DISA rolled out its new Joint Operational Edge (JOE) commercial cloud capability to sites in Japan and Germany as agency leaders aim to add additional sites soon.

JOE Product Owner Matt Quinn and Cloud User Experience Chief Adam Ringel briefed attendees at the AFCEA TechNet Indo-Pacific conference in Honolulu about their vision for cloud services in the region and next steps for these programs.

JOE is part of DISA’s OCONUS Cloud it launched last year and provides compute offerings that could be ordered under the Defense Department’s Joint Warfighting Cloud Capability (JWCC) vehicle.
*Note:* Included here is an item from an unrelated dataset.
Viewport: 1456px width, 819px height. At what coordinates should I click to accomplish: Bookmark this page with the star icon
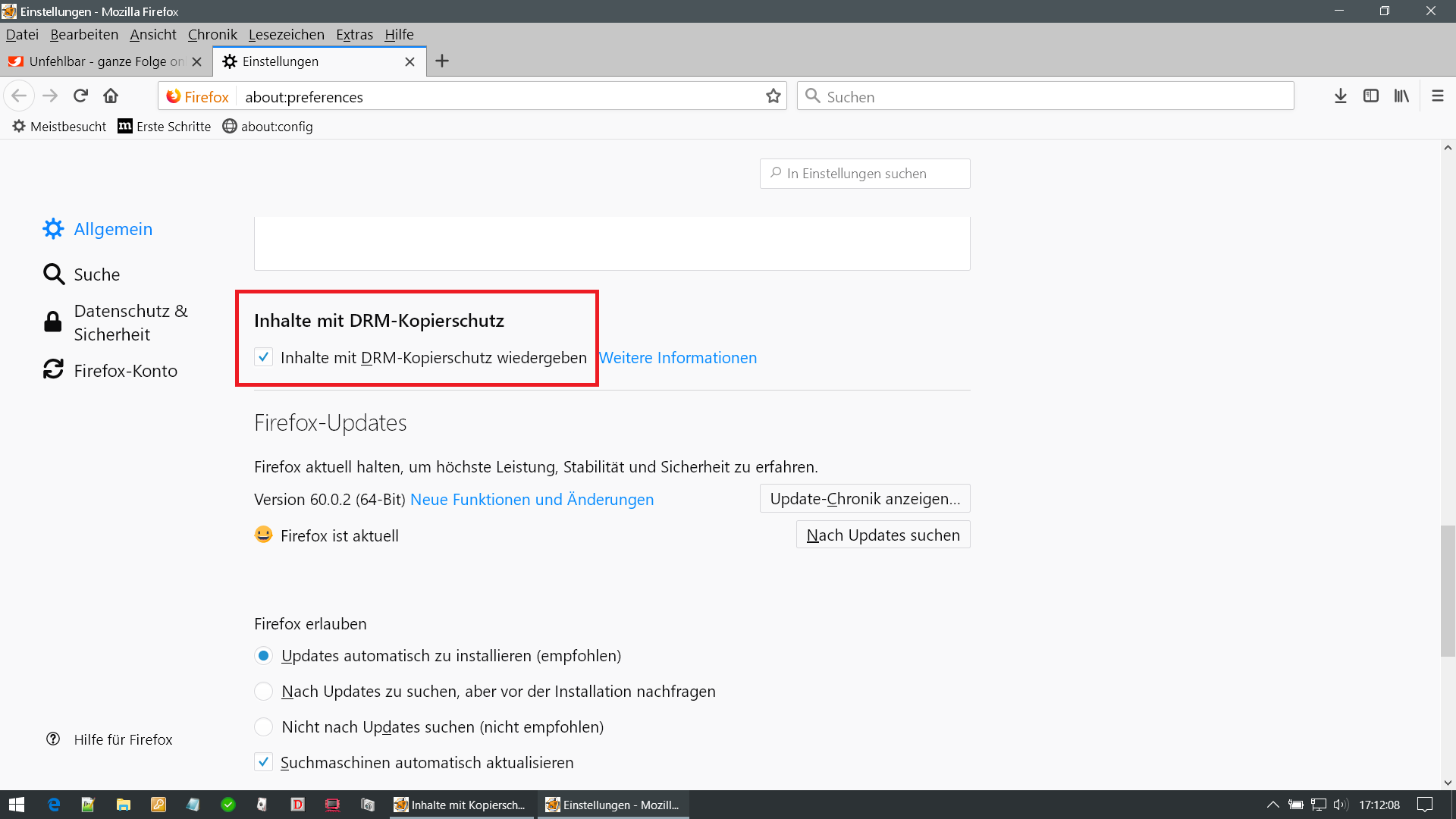point(773,96)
The choice between JOE and Stratus, Quinn and Ringel said, is a matter of maturity. Going for private cloud offering Stratus offers a safer entry point for entities just getting started with cloud and can use it as a stepping stone to scalability that you’d find with JOE’s commercial providers. Both are also complementary in a hybrid-cloud environment.

The agency has been executing a massive plan to bring cloud capabilities to the military services and combatant commands globally with programs like JOE and also Stratus. Its plan, called DISA Next, outlines the agency’s goals for the next 10 years — cloud modernization being one of them.

“We must develop a fully functional DOD enterprise cloud environment. That means we must provide both an active and self-managed cloud space. We must enable secure cloud access and provide relevant tools DOD customers need to fully realize cloud capabilities,” DISA Director Lt. Gen. Robert Skinner wrote in the May document.

This was followed by DOD CIO’s Fulcrum strategy, a roadmap guiding defense components‘ information technology activity and investments.

“We’re really at a tipping point right now where there’s all this great technology that’s out there that we’re leveraging,” said Robert Franzen, deputy customer experience officer at the DOD CIO office, in a June interview about the strategy. “Fulcrum is the nexus so that it bridges the gap between [defense] strategies and technology.”

Quinn and Ringel said they have seen excitement around the new cloud offerings even among early adopters and hope to expand their footprint. This includes diversifying its vendors, which “Fulcrum positions us for,” they said. “The future needs to be this joint environment from which everyone can build.”

The agency is planning to run a joint exercise for Stratus in early April and then larger joint exercises in August.